◆ **Work task**
Copy only the lines between the one containing "Image resolution: width=1273" and the end of the records, both included, leaving out pictures.

Data records
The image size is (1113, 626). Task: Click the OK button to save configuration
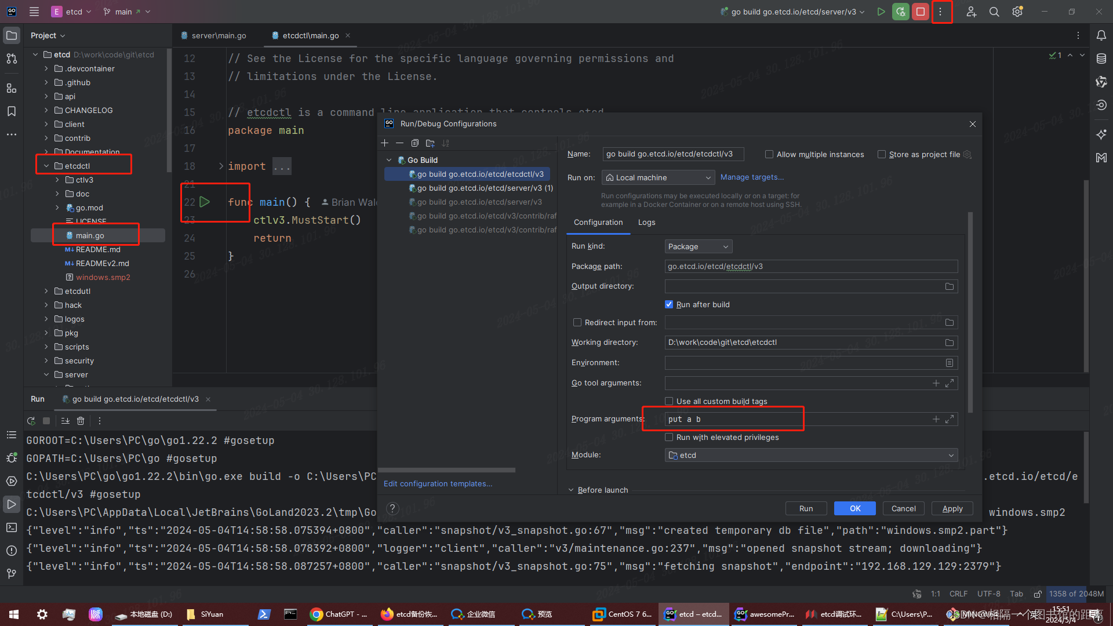(x=854, y=508)
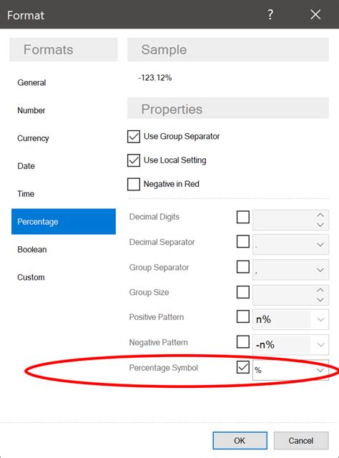Click the help question mark icon
The height and width of the screenshot is (458, 339).
pyautogui.click(x=270, y=14)
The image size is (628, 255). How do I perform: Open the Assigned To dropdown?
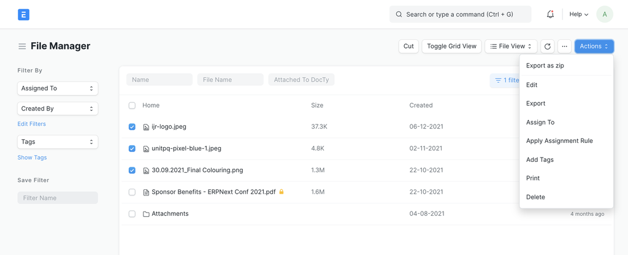(x=58, y=88)
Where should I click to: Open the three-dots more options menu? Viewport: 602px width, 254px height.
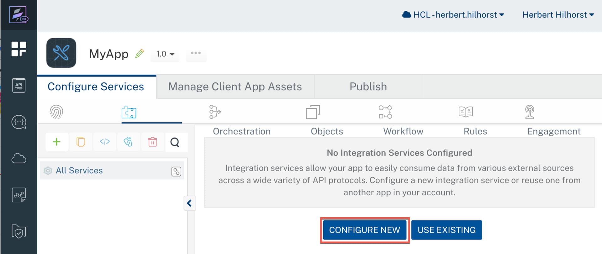tap(196, 53)
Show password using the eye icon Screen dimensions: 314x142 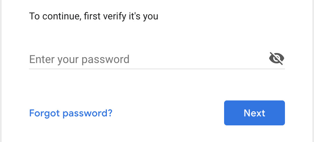(277, 59)
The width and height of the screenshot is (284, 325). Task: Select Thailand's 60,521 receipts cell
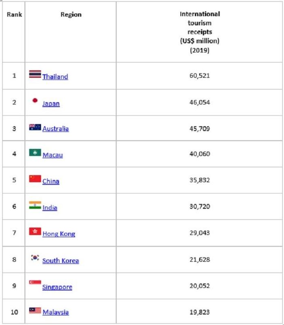(x=200, y=76)
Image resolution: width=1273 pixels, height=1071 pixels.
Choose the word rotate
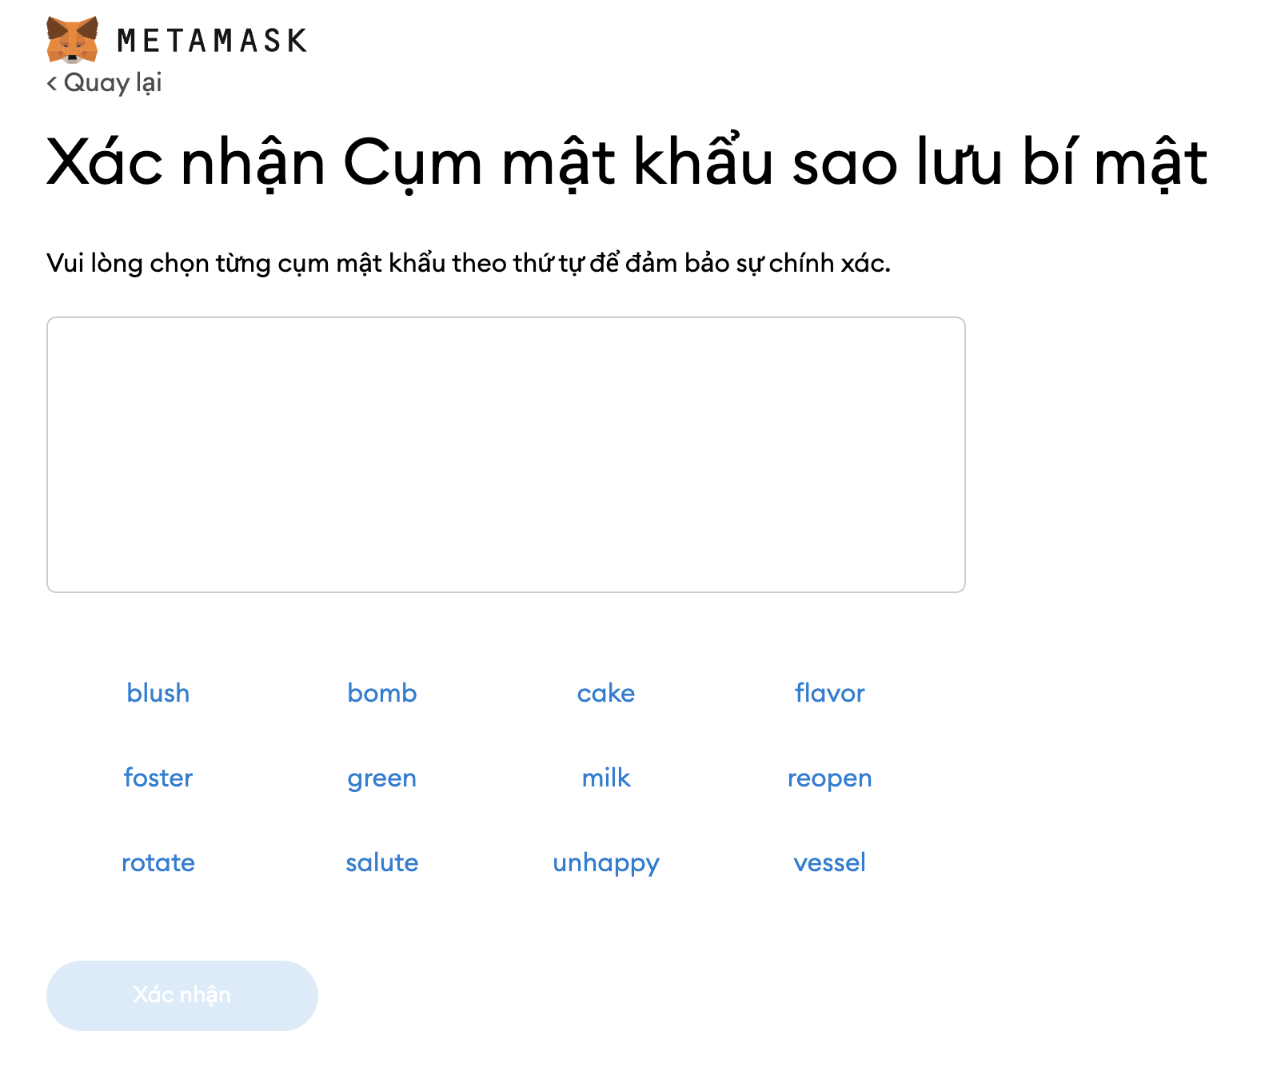point(158,862)
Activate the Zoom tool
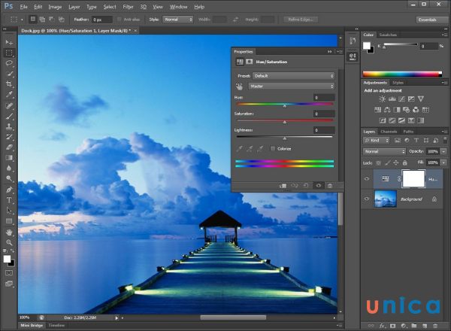This screenshot has width=451, height=331. pyautogui.click(x=9, y=242)
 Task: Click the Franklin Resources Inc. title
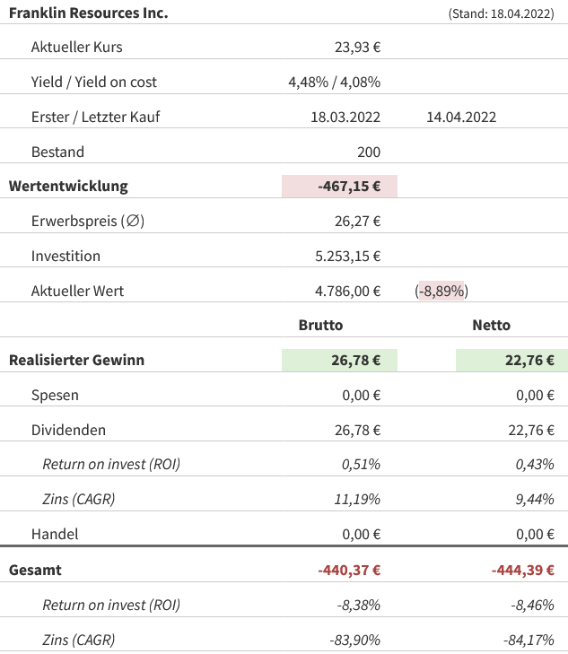(x=88, y=13)
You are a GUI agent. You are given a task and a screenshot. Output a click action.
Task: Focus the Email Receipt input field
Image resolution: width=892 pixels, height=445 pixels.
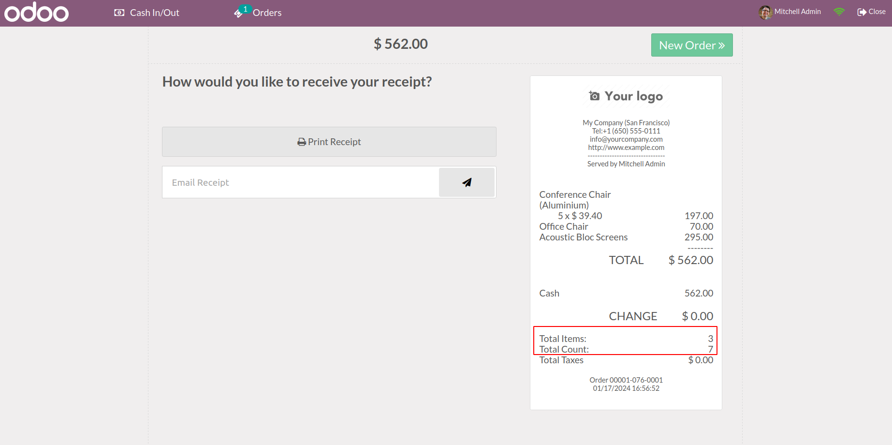click(300, 182)
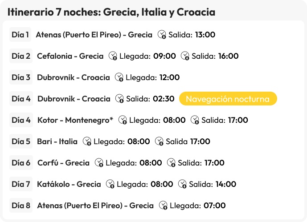Click the Día 5 label

click(x=21, y=141)
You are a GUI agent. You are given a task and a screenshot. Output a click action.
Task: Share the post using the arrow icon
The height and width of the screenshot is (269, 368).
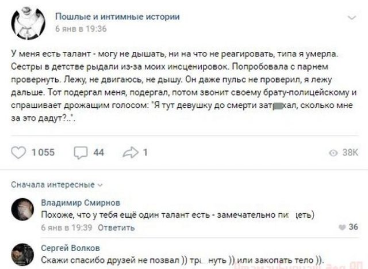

◆ **Written reply**
Image resolution: width=1273 pixels, height=1071 pixels.
Choose the word rotate
point(158,862)
Activate the Zoom tool
This screenshot has width=451, height=331. pyautogui.click(x=9, y=242)
 Task: Click the Franklin Resources Inc. title
(x=88, y=13)
You are a GUI agent. You are given a task and a screenshot. Output a click action.
Task: Focus the Email Receipt input field
Image resolution: width=892 pixels, height=445 pixels.
click(300, 182)
Click the Día 5 label

click(x=21, y=141)
You are a GUI agent. You are given a task and a screenshot. Output a click action.
Task: Share the post using the arrow icon
The height and width of the screenshot is (269, 368).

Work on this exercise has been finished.